* _What is expected_: From the article below on Afghanistan's road to peace, return the passage word for word, starting at the words "Afghanistan’s road to" and stopping after "impede further progress.".

* _Extract provided_:
+-------+

Afghanistan’s road to peace: what about the fighters?

Afghan National Police officer in 2010. Photo: Brian Ferguson/DVIDSHUB via Flickr

After a year and a half of negotiations in Doha, the United States and the Taliban signed a peace agreement on 29 February. Essentially the agreement provided that the Taliban, in return for the withdrawal of international forces, would not allow Al Qaeda or similar groups to use Afghan soil to threaten the United States or its allies. The negotiations took place without the participation of the Afghan government, which had rather seen that the talks did not take place. Since the US-Taliban signing ceremony, there has been little progress in securing any dialogue between the Taliban and the Afghan government. Military questions in particular, which have been little discussed, continue to impede further progress.

The Taliban is primarily a military organization. As long as the war continues, the Taliban leadership is keeping command and control. A peace process, with the compromises it involves, is more challenging. The Afghan government wants any negotiations to be preceded by a ceasefire. The Taliban fears fragmentation, including defections to IS, and will not give up its most important negotiating card early in the process. The Doha agreement prescribes large-scale prisoner swaps in order to build confidence between the parties. The government fears that so long as the war continues, freed Taliban prisoners will return to the front.

+-------+

* _Records_:
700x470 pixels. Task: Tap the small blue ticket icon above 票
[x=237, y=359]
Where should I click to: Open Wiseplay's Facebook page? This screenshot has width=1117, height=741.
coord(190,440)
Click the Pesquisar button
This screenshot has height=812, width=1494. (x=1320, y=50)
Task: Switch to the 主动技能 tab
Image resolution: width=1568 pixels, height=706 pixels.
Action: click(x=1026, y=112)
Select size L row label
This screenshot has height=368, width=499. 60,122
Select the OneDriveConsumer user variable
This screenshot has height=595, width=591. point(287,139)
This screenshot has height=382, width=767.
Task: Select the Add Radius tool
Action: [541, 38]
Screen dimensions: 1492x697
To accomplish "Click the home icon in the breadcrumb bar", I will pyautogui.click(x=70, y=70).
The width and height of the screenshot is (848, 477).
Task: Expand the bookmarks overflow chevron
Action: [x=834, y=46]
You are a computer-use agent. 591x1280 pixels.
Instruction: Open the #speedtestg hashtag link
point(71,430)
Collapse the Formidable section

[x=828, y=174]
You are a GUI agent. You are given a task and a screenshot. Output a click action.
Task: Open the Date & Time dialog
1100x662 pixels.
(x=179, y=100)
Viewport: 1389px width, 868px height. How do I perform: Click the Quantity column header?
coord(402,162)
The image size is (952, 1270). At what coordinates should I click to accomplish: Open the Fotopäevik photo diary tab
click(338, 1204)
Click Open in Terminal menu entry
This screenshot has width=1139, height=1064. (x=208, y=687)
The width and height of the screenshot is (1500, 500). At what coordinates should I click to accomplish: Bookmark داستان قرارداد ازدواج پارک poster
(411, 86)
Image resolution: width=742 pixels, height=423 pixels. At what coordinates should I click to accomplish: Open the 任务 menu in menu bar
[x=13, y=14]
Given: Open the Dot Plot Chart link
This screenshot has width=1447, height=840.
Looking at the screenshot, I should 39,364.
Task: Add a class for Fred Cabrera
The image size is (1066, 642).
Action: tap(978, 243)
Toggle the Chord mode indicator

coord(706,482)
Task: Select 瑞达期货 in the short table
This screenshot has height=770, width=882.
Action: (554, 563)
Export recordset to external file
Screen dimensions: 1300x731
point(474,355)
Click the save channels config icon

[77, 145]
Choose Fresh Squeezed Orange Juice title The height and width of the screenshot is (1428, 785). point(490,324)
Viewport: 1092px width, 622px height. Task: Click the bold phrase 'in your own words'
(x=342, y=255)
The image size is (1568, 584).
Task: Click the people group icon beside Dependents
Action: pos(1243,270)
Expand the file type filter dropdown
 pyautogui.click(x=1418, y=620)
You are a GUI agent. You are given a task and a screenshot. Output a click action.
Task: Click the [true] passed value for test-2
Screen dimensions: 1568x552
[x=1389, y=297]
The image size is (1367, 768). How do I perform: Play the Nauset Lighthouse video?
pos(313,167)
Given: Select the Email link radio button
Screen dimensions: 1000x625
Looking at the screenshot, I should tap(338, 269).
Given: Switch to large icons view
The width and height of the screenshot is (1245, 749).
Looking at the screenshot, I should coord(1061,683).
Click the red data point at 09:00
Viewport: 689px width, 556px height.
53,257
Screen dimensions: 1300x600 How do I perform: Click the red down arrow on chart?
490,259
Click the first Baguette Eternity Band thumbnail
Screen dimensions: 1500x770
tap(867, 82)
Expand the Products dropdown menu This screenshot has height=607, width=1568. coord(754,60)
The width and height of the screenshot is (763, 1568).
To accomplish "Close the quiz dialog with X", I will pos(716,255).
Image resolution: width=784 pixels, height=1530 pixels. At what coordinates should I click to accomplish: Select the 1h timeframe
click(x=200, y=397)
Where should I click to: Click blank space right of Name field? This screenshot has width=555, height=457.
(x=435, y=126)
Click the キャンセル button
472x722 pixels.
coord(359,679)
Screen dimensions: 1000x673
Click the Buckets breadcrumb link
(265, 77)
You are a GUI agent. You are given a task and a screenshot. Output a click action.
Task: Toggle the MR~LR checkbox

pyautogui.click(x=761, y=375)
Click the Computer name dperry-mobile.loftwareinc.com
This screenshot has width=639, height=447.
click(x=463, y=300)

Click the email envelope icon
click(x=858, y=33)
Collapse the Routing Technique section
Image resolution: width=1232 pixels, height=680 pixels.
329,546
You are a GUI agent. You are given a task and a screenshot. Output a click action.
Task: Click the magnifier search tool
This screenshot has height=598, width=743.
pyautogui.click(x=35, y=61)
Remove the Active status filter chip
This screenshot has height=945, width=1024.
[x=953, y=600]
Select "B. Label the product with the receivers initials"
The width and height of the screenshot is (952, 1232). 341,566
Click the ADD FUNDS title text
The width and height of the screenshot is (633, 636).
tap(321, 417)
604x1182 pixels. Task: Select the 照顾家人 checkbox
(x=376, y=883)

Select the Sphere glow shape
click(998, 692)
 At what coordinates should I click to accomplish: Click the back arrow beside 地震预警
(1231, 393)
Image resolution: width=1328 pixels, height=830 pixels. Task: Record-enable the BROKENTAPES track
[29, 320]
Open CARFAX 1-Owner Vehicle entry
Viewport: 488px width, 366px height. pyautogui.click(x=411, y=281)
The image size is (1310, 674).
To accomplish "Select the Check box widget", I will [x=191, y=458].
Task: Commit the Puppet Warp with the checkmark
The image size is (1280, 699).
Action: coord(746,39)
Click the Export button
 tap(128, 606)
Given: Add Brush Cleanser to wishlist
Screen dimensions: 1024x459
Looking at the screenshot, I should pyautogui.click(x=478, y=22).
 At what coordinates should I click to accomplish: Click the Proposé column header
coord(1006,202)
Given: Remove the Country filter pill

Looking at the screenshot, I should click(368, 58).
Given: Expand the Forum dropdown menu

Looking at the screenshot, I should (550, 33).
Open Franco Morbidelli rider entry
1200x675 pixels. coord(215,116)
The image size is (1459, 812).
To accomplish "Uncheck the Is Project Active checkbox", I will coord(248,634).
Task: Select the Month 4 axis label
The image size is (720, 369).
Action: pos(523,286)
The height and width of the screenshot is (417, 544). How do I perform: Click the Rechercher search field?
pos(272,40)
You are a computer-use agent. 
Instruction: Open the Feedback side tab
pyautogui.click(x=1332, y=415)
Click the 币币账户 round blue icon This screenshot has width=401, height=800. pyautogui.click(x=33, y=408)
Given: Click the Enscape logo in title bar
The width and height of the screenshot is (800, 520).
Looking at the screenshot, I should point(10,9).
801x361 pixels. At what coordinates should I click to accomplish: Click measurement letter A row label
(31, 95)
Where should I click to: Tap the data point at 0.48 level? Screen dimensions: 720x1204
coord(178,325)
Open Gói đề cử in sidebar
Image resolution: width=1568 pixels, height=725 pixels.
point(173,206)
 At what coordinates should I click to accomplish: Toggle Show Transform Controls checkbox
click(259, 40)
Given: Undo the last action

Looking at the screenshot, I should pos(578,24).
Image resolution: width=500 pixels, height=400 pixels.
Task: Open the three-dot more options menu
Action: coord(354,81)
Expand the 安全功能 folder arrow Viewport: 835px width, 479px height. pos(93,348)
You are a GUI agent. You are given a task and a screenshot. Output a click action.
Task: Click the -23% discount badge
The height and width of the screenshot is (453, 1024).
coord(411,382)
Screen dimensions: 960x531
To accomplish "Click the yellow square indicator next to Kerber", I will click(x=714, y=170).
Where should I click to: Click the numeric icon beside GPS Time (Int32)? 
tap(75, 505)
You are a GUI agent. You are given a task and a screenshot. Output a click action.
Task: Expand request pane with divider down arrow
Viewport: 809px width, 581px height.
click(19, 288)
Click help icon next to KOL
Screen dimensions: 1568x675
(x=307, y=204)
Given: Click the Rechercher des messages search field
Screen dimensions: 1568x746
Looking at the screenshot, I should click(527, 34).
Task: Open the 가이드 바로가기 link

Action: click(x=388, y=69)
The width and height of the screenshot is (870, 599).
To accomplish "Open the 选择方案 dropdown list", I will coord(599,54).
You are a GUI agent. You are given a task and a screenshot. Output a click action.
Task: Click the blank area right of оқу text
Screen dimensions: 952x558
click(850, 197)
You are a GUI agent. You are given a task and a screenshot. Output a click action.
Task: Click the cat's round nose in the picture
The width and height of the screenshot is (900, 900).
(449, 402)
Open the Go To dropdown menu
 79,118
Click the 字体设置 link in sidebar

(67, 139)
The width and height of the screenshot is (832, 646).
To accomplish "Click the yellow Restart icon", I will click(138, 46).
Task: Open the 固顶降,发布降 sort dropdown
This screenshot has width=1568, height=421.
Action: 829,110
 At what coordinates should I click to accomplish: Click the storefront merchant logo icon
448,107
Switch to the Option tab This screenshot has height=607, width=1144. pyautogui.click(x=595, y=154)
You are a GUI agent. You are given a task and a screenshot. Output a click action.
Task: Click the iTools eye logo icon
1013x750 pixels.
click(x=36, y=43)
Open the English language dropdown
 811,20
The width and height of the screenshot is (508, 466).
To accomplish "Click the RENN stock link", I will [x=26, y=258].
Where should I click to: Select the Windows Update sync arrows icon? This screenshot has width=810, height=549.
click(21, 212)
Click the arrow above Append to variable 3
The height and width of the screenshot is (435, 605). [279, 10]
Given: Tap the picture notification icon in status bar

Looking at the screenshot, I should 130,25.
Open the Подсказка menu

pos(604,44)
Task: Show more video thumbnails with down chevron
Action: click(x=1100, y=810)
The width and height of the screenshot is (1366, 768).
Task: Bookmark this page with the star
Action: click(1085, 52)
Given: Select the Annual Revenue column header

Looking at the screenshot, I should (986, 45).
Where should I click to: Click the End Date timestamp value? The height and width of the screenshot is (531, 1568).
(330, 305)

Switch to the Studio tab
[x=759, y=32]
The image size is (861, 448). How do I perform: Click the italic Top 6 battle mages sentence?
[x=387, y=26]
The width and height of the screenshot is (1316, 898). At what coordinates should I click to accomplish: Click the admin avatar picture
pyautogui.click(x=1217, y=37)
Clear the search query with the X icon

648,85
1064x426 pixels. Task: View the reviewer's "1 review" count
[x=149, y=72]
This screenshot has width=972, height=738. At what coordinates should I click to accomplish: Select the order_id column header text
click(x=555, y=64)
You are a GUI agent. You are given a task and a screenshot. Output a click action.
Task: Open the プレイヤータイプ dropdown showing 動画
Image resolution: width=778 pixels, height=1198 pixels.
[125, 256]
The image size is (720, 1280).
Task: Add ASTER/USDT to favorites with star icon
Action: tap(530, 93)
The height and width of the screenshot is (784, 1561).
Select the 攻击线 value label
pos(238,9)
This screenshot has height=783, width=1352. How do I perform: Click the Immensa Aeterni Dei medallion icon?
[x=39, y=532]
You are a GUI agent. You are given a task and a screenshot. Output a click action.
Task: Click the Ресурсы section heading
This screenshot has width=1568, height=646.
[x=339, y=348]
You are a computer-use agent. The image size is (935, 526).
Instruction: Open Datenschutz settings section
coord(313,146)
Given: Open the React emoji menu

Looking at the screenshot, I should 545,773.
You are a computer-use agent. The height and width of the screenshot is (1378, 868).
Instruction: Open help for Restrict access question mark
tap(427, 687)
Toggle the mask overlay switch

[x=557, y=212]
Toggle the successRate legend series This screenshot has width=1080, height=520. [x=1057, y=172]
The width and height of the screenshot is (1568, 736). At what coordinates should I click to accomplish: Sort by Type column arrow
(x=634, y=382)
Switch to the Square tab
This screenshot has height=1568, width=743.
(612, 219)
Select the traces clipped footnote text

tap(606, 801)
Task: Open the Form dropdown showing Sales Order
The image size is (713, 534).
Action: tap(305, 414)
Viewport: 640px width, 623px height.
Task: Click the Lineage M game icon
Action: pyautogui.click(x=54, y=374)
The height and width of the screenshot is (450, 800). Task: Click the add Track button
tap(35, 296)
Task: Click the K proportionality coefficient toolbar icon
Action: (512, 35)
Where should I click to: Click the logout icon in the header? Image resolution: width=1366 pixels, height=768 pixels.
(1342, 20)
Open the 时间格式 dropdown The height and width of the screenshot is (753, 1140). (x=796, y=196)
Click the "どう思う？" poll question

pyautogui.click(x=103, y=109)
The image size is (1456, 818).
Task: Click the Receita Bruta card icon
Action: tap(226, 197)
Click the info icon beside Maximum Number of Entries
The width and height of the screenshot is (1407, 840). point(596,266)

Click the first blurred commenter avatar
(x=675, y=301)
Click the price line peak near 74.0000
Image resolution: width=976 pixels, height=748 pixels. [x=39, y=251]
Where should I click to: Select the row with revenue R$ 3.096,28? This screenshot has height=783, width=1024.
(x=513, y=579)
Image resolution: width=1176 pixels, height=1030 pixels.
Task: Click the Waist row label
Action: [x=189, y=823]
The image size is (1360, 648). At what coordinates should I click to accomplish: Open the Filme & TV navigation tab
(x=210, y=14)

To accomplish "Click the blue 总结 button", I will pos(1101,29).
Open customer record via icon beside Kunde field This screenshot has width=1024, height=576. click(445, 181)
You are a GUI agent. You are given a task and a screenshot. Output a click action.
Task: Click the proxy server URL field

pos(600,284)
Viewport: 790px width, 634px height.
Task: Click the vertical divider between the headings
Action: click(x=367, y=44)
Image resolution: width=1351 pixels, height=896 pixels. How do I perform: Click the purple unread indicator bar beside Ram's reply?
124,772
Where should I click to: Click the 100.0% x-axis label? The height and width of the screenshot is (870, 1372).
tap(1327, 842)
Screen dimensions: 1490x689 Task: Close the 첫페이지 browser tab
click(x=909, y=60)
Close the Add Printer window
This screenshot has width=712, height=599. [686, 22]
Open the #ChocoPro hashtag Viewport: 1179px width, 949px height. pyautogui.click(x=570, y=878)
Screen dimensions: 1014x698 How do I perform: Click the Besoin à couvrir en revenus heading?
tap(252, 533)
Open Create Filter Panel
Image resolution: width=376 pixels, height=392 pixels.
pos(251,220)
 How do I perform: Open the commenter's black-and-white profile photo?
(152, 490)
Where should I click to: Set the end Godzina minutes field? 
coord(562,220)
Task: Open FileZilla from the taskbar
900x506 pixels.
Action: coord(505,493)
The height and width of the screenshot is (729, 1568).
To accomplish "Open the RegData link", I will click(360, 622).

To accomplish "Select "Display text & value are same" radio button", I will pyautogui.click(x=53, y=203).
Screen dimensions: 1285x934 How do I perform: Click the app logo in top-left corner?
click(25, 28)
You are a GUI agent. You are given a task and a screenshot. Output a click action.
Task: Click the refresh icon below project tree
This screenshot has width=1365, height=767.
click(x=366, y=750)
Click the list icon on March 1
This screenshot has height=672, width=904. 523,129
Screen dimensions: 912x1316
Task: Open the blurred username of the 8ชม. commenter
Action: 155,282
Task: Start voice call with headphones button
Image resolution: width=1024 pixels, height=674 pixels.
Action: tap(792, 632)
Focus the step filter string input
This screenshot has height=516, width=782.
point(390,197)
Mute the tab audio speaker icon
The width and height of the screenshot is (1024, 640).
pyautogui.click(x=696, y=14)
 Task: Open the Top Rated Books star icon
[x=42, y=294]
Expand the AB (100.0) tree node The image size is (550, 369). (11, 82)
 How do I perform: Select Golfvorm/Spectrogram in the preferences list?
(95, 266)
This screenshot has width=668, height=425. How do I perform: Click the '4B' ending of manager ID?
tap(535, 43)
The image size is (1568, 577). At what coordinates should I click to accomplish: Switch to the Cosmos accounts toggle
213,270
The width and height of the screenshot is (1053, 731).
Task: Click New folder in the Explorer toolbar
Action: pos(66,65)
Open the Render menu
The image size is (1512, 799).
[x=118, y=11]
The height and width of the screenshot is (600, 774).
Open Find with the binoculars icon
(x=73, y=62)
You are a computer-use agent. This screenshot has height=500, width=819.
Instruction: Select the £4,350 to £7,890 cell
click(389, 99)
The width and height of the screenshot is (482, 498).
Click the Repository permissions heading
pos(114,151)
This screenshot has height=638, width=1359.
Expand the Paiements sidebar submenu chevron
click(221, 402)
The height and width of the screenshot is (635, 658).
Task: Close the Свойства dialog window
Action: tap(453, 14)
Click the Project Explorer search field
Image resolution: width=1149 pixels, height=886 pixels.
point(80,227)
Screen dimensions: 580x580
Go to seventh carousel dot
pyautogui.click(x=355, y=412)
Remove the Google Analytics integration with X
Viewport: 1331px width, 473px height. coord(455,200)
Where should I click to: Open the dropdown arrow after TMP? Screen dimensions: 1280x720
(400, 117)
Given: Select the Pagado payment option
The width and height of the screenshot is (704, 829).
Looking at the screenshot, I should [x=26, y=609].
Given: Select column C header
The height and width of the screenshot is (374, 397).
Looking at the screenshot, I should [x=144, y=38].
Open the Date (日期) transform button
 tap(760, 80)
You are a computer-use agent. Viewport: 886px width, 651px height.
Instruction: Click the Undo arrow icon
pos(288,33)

+-------+

* _Reply_:
Afghanistan’s road to peace: what about the fighters?

Afghan National Police officer in 2010. Photo: Brian Ferguson/DVIDSHUB via Flickr

After a year and a half of negotiations in Doha, the United States and the Taliban signed a peace agreement on 29 February. Essentially the agreement provided that the Taliban, in return for the withdrawal of international forces, would not allow Al Qaeda or similar groups to use Afghan soil to threaten the United States or its allies. The negotiations took place without the participation of the Afghan government, which had rather seen that the talks did not take place. Since the US-Taliban signing ceremony, there has been little progress in securing any dialogue between the Taliban and the Afghan government. Military questions in particular, which have been little discussed, continue to impede further progress.